Now, let me be clear, I know little to nothing about this major, only that teaching this course is the only future such a degree seems to offer.

HG on January 8, 2007 at 03:36 pm

I took things like Human Resource Law, Intermediate Macroeconomics, Organizational Communications and Management, Workplace Conflict Management

I don’t see much difference between these classes and the ones in Rob’s post.
My recollection of college was more like Calculus 1-3, Physics 1-2, & Differential Equations.  That was just the first two years.

electnixon on January 8, 2007 at 03:57 pm

...some sort of fallacy.

Are you referring to “the lesbian phallus”?

electnixon on January 8, 2007 at 04:00 pm

...just pointing out the premise of the post is a red herring, or a straw man argument, or some sort of fallacy.

It isn’t any of those; it’s an opinion, backed up by facts.  Duh.  You may disagree if you like, and if you do, it would have to be on the basis of any of those subjects actually preparing a student for success in our meritocracy.  Can you do that?


If you don’t know by now, don’t mess with it.

robert108 on January 8, 2007 at 04:05 pm

Rob: As far as the “Taking Marx Seriously” class is concerned, I owe my economic conservatism to an extensive knowledge of the writings of Karl Marx.  Doing that eliminated any possible suspicion I might have had that his ideas hold any merit at all, and also convinced me that his ideology is fundamentally destructive to our way of life, and that of any person who desires freedom and dignity.


If you don’t know by now, don’t mess with it.

robert108 on January 8, 2007 at 04:08 pm

Robert, I would expect that YOU could teach an excellent course with that title.  I wouldn’t trust the average college prof to do the same.


What’s going to happen to US industry when the global warming extremists like John McCain double the price of electricity?  I would think all these factories will close and set up in countries where they aren’t scared of technology.


The Whistler's signature
The Whistler on January 8, 2007 at 04:23 pm

TW: Thank you for the compliment.  I have thought about it, and in a few more years, I might be ready for that cut in pay.


If you don’t know by now, don’t mess with it.

robert108 on January 8, 2007 at 04:26 pm

To add to the list of strange classes:
ebonics - UGA
history of rock ‘n’ roll - UGA
film criticism - (fine arts at my college)

ebonics is taught as a foreign language.

I suspect a lot of these must be filler classes?

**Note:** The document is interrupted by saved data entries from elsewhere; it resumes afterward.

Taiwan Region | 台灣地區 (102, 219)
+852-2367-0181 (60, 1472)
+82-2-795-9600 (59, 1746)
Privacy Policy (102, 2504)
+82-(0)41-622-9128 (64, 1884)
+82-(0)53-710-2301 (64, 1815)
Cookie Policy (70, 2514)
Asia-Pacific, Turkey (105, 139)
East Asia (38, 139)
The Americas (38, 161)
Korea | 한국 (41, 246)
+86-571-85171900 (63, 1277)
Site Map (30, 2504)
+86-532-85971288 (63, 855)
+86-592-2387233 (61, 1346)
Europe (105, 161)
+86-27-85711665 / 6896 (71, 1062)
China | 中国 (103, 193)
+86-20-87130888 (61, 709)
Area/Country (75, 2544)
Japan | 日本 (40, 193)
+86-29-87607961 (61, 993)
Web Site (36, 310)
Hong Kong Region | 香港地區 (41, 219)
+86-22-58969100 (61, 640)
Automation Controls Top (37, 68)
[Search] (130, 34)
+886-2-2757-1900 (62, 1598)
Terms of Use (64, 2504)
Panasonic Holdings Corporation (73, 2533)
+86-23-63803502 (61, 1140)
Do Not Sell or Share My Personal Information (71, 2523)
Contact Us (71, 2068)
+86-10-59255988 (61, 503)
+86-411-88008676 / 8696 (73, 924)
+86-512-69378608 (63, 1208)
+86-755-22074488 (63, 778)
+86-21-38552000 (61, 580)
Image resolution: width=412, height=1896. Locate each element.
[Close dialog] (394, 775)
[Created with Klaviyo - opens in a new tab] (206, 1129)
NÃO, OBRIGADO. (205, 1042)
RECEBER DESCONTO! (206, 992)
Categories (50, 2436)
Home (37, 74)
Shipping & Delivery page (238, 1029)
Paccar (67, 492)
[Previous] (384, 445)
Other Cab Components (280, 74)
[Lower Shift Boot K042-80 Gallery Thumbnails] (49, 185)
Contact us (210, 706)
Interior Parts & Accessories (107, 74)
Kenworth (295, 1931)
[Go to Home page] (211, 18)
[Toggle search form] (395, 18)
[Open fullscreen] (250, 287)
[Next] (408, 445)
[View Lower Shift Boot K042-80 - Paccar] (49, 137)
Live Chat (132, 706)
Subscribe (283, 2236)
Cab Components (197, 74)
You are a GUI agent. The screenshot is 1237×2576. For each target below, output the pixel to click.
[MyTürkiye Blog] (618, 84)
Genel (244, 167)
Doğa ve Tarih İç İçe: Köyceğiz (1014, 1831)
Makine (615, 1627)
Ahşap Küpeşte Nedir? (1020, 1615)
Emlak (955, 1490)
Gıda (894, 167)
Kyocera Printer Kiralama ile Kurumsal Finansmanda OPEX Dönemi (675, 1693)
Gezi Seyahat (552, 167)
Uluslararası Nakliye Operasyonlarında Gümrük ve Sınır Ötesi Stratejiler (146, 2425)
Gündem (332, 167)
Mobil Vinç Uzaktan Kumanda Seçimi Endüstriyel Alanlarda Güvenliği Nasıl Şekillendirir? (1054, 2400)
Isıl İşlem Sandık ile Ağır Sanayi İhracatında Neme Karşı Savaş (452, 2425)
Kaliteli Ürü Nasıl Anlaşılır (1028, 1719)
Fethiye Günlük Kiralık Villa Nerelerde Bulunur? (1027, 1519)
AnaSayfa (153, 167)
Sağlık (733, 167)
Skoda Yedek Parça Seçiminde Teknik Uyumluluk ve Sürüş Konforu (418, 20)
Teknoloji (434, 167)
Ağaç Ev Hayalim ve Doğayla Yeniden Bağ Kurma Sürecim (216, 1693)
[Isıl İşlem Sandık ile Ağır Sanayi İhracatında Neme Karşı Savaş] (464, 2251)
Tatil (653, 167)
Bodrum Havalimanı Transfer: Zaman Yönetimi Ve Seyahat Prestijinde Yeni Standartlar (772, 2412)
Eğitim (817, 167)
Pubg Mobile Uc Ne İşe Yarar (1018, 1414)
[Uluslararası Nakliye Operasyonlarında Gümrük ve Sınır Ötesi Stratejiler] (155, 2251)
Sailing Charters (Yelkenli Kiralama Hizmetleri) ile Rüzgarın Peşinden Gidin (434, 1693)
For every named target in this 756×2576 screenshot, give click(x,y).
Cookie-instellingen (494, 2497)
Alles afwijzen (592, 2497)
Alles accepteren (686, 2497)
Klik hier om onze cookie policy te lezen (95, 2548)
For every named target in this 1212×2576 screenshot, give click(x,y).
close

We don’t seem to have a lot of those, other than maybe just Yoga here.

We have French, English, German, Spanish, Russian, Great Books, International Business, International Business Law, Business Statistics, Theology, Ethics, Medieval to Modern Christian Thought, Philosophy, Logic...and on and on. But I do wonder about this whole “whiteness” and “blackness” thing. Do we really need a course on just one subject that is covered in a larger course?